South African Municipalities Face Deepening Governance and Service Delivery Crisis, Auditor-General Warns

PRETORIA, Gauteng — South African municipalities are confronting a severe governance and service delivery crisis, with the latest Auditor-General of South Africa (AGSA) report revealing that years of interventions have yielded minimal progress. As the country braces for local government elections, local authorities remain crippled by deteriorating infrastructure, precarious financial health, and systemic accountability failures.

Provincial Decay and Systemic Strain

According to the Auditor-General, the crisis is widespread, though specific regions are bearing the brunt of the collapse. The Free State, North West, and Mpumalanga are heavily burdened by poor financial controls and crumbling infrastructure, with Mpumalanga specifically plagued by severe financial distress. Meanwhile, Limpopo is slipping into a “yellow zone” of concern.

Alarmingly, the decay is not isolated to historically struggling areas. The report notes that even traditionally well-performing entities, including select municipalities in Limpopo and the City of Cape Town, are now exhibiting significant operational strain.

“We also started to see pressure in terms of quality of infrastructure, pressure in terms of even financial health,” the Auditor-General observed.

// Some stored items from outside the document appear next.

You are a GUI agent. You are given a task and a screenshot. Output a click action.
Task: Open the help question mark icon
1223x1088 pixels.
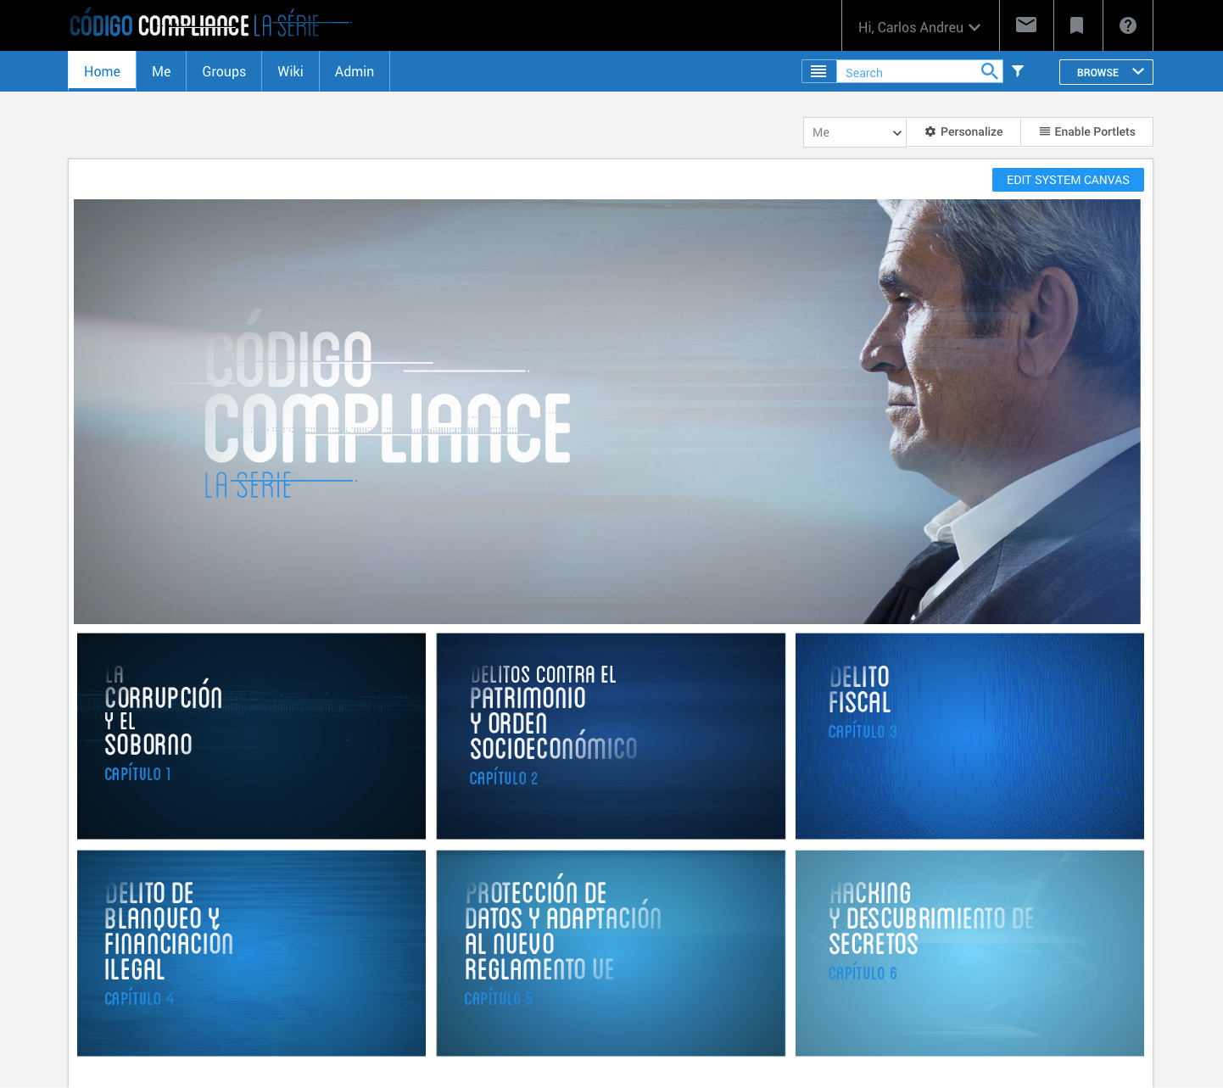(x=1127, y=25)
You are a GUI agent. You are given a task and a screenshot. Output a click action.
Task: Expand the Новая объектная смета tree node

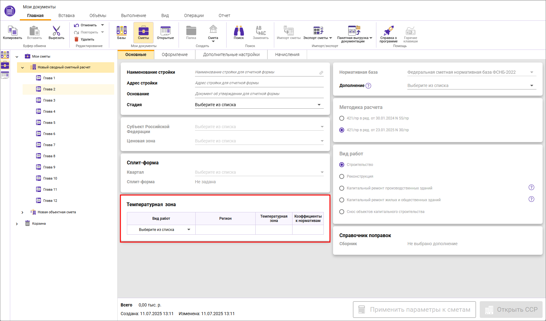[x=22, y=212]
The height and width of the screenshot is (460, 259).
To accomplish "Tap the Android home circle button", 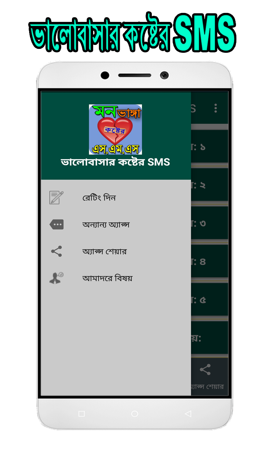I will (x=135, y=414).
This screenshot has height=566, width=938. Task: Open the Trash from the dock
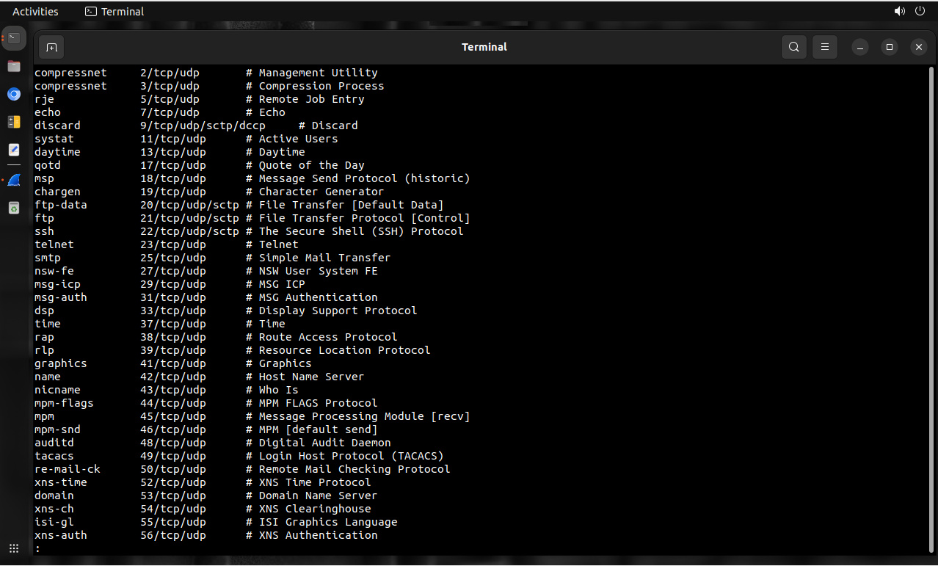pyautogui.click(x=14, y=208)
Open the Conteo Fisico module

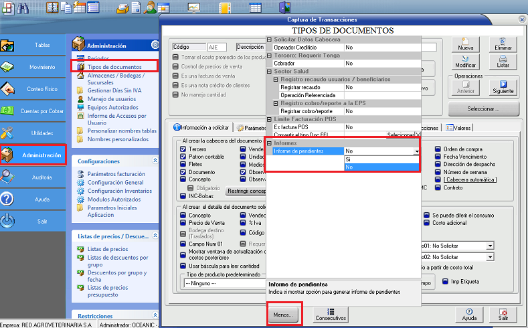pos(33,88)
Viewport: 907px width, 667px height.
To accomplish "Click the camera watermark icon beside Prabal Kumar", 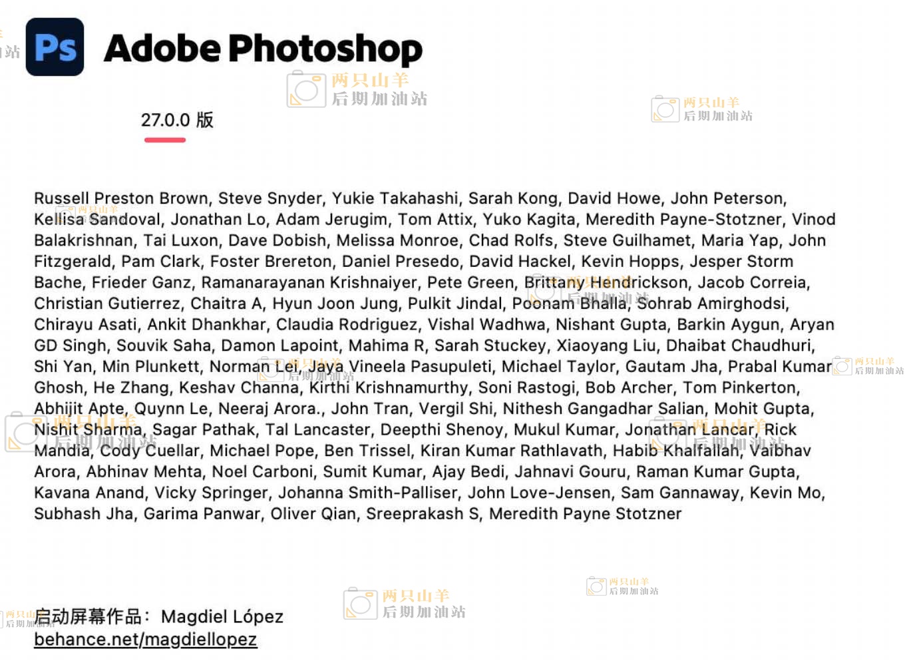I will point(842,366).
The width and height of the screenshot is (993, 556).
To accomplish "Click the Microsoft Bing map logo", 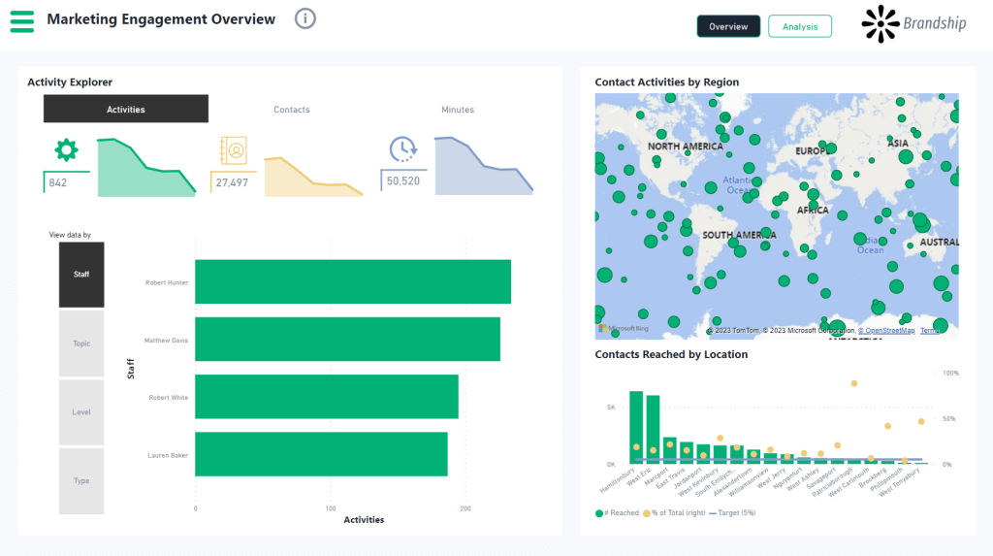I will tap(622, 329).
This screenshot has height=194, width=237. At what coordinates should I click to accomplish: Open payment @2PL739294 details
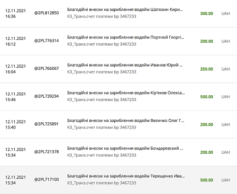point(46,96)
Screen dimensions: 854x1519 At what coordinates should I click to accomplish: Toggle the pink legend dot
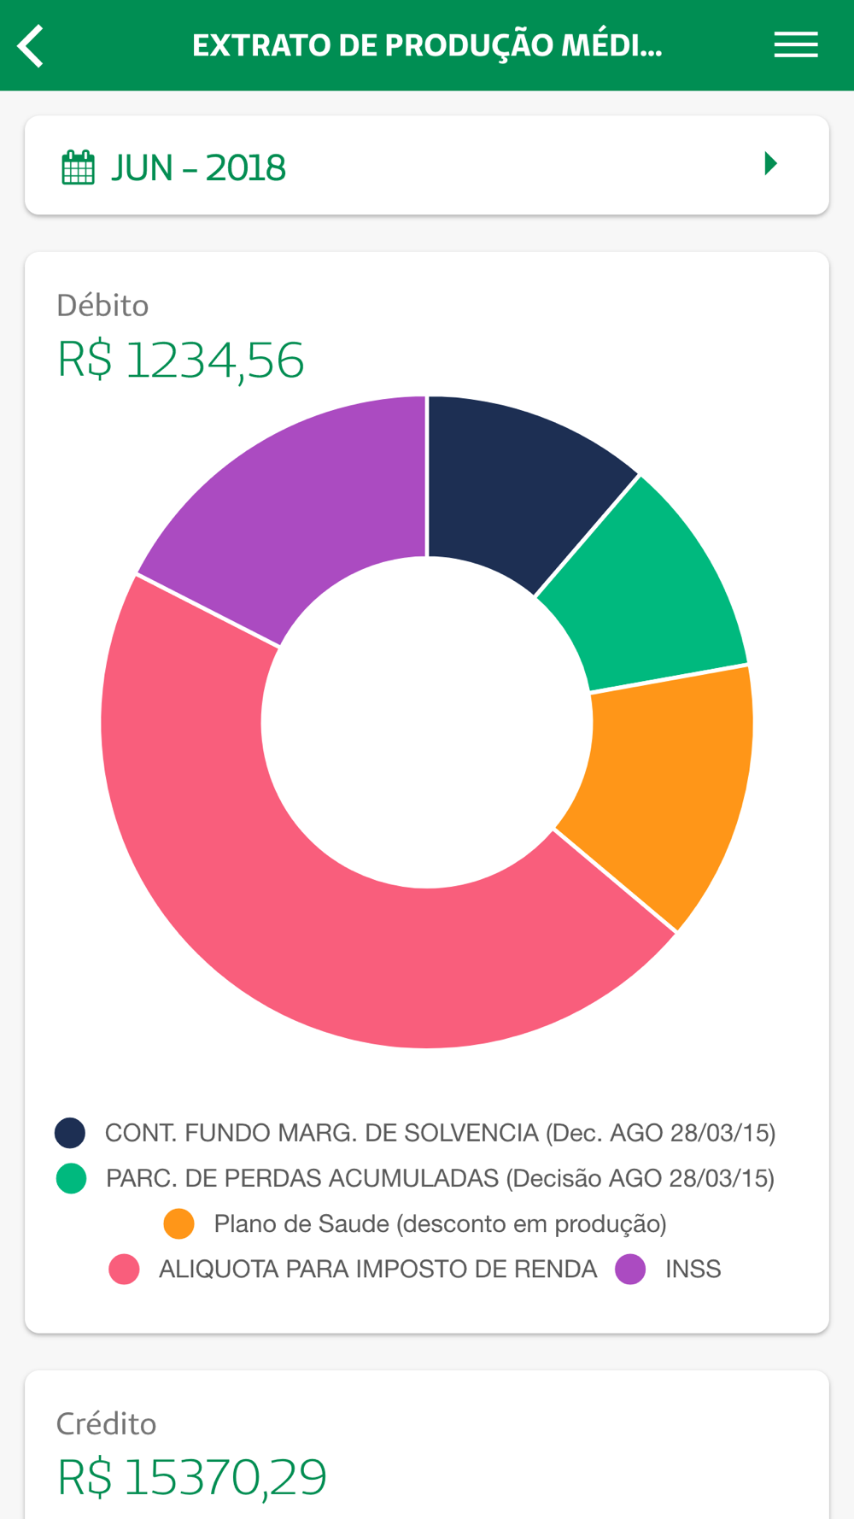click(x=125, y=1270)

This stagnation is starkly reflected in the national data: more than half of all municipalities received the exact same audit outcomes they did five years ago. In sharp contrast, a mere 39 municipalities managed to secure clean audits. The Auditor-General warned that these systemic failures have direct, real-world consequences for residents who depend on local authorities for basic survival services.

Financial Mismanagement and Consultant Reliance

The report paints a grim picture of fiscal discipline, noting that procurement regulations are frequently ignored and public funds are poorly accounted for. In fact, entities with chronic, recurring audit issues are responsible for nearly half of all irregular expenditure across the local government sector.

“Financial distress is systemic and it is persistent,” the Auditor-General emphasized, pointing out that a vast number of councils are under immense financial pressure.

Furthermore, the report highlighted a continued, costly reliance on external consultants. Despite spending millions on outsourced expertise, many municipalities still receive poor audit results. This paradox raises serious concerns about internal skills shortages, weak accountability, and a distinct lack of value for money.

Addressing the staggering scale of financial mismanagement, the Auditor-General addressed the reported figures: “We are often very cautious to quote the number of 40,000 irregular expenditure because at least 14% of municipalities did not disclose the full extent of their irregular expenditure. So we know that the number is under reported.” The AG further noted that the data still points to an alarmingly high tendency to avoid dealing with irregular spending.

A Culture of Leniency and the Path Forward

Weak leadership, poor oversight, and a distinct lack of consequences for wrongdoing continue to derail progress. Currently, seven municipalities have been handed the worst possible audit outcome—a disclaimer—for a continuous period ranging from three to ten years. A disclaimer is issued when auditors cannot secure sufficient evidence to verify substantial portions of a council’s financial statements.

Despite the bleak overarching narrative, the report identified a few positive trends. The frequency of disclaimer audits has decreased, the timely submission of financial statements has improved, and there is a marginal increase in the number of credible financial reports.

However, legislative overseers remain deeply unsatisfied with the glacial pace of change. Members of Parliament pushed back against the current culture of leniency, arguing: “We are too accommodating. We are too soft. And we are allowing these people to continue doing the wrong thing. And it’s not like they’re doing it without knowing on their license they’re doing wrong.”

To reverse the decline, the Auditor-General insists on a radical shift toward stronger leadership, rigorous financial management, and strict, decisive action against those responsible for repeated failures. This recovery must begin at the top, “starting with ensuring that the executive leaders that are deployed by political parties be people who have the capability and the integrity” necessary to steer their communities.

Without immediate and decisive corrective measures, the warning is clear: conditions in local government will continue to deteriorate. For residents, the stakes are straightforward—when municipalities fail, communities are left to endure broken infrastructure, unreliable basic services, and stalled development.